→ WORK REQUEST
Print exactly the lines below between the line holding "Open the Kısayollar settings tab" and the line holding "This screenshot has height=282, width=585.", inclusive, and nothing more.

RECORD SET Start Marker

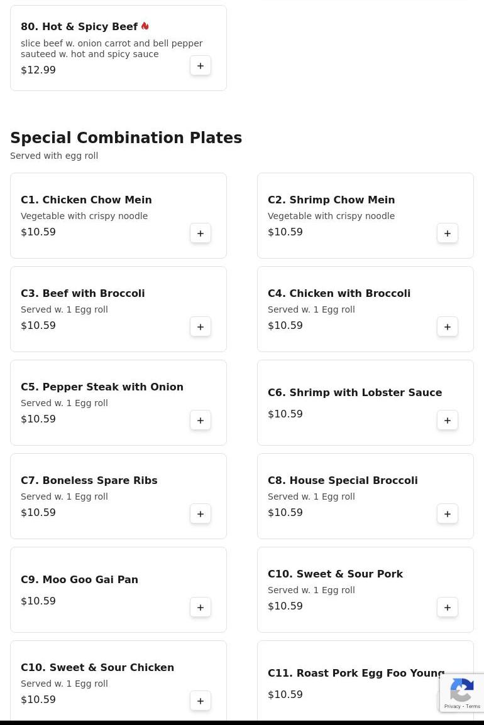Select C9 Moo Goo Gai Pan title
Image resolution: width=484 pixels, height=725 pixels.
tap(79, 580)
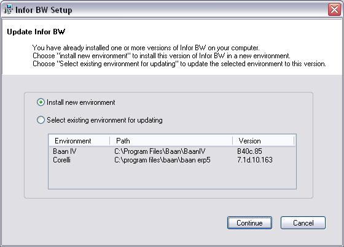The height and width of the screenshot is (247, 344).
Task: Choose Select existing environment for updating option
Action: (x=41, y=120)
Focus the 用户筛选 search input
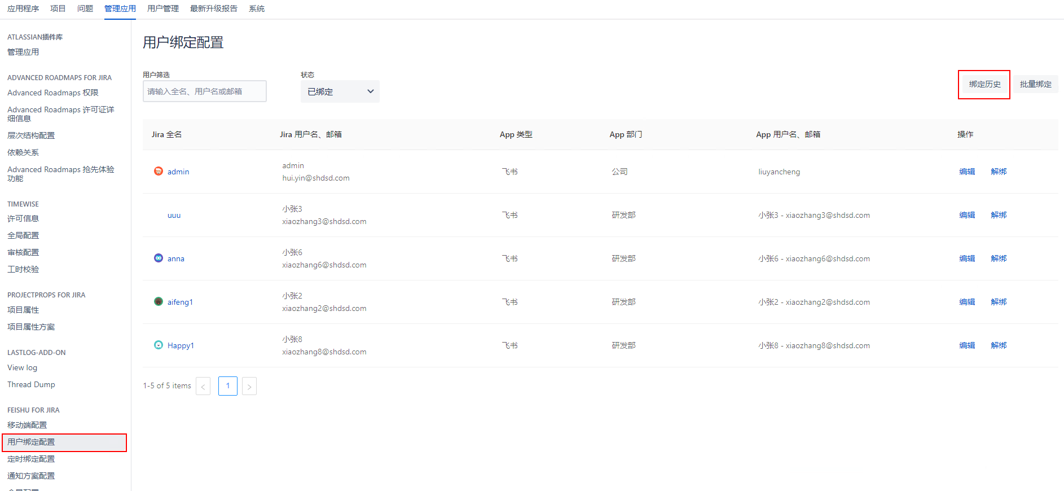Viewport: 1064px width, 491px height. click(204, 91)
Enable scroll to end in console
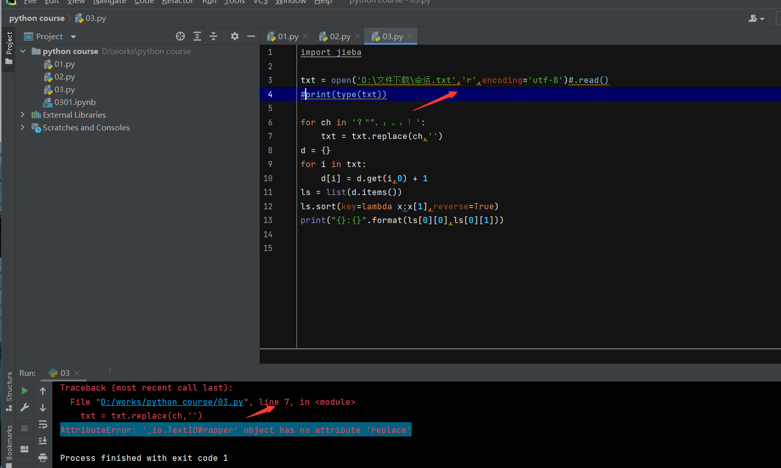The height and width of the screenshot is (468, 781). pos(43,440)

RECORD SET End Marker
RECORD SET Start Marker

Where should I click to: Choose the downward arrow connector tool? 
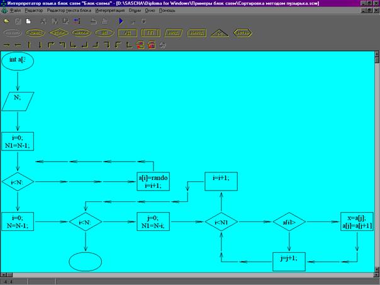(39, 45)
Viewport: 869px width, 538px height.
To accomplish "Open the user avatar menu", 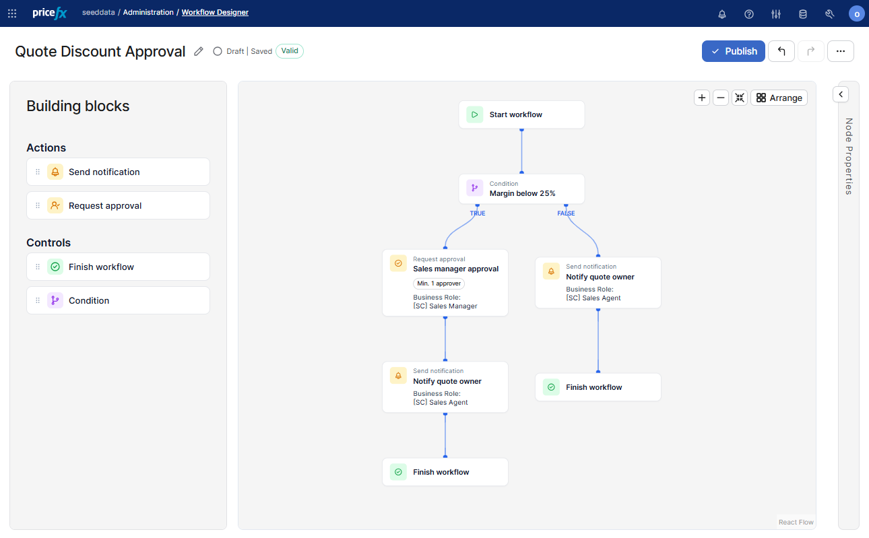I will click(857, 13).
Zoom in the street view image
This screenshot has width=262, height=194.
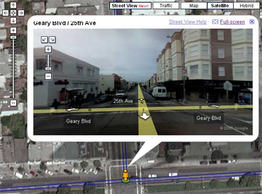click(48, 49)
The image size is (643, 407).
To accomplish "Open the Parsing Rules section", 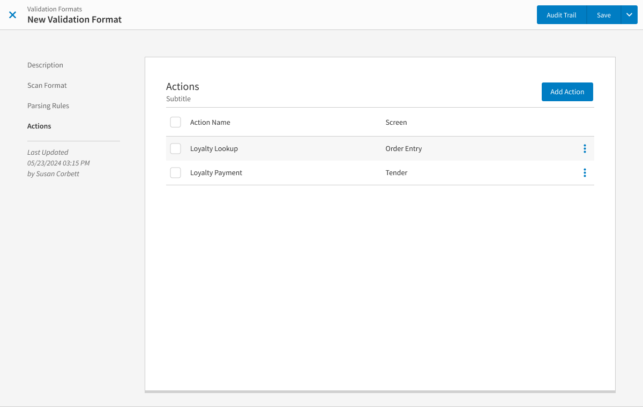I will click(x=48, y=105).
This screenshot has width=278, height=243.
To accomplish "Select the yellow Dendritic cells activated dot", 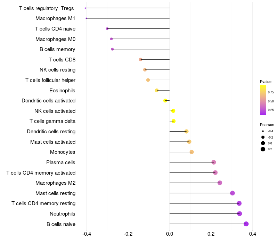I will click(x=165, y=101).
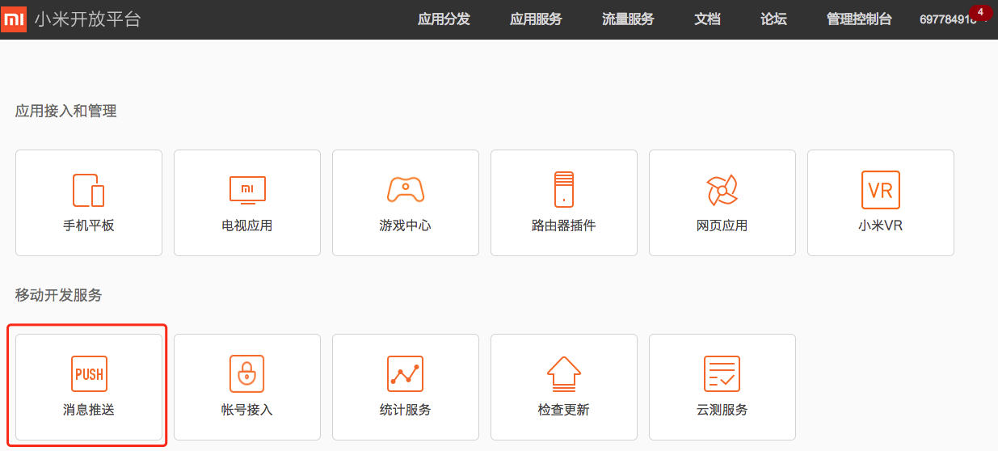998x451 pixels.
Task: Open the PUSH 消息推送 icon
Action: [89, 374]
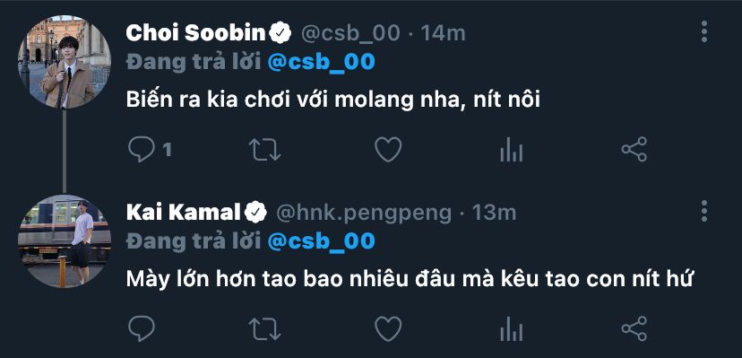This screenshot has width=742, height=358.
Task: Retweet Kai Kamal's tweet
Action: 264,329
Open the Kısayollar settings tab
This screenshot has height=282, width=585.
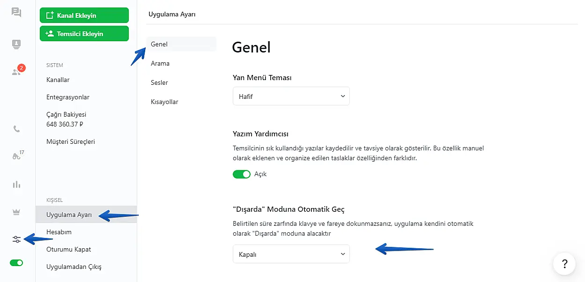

RECORD SET End Marker
RECORD SET Start Marker

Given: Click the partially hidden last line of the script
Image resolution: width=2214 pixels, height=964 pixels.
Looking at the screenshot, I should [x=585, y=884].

RECORD SET End Marker

→ ANSWER TO THE EXERCISE
Open the Kısayollar settings tab
This screenshot has height=282, width=585.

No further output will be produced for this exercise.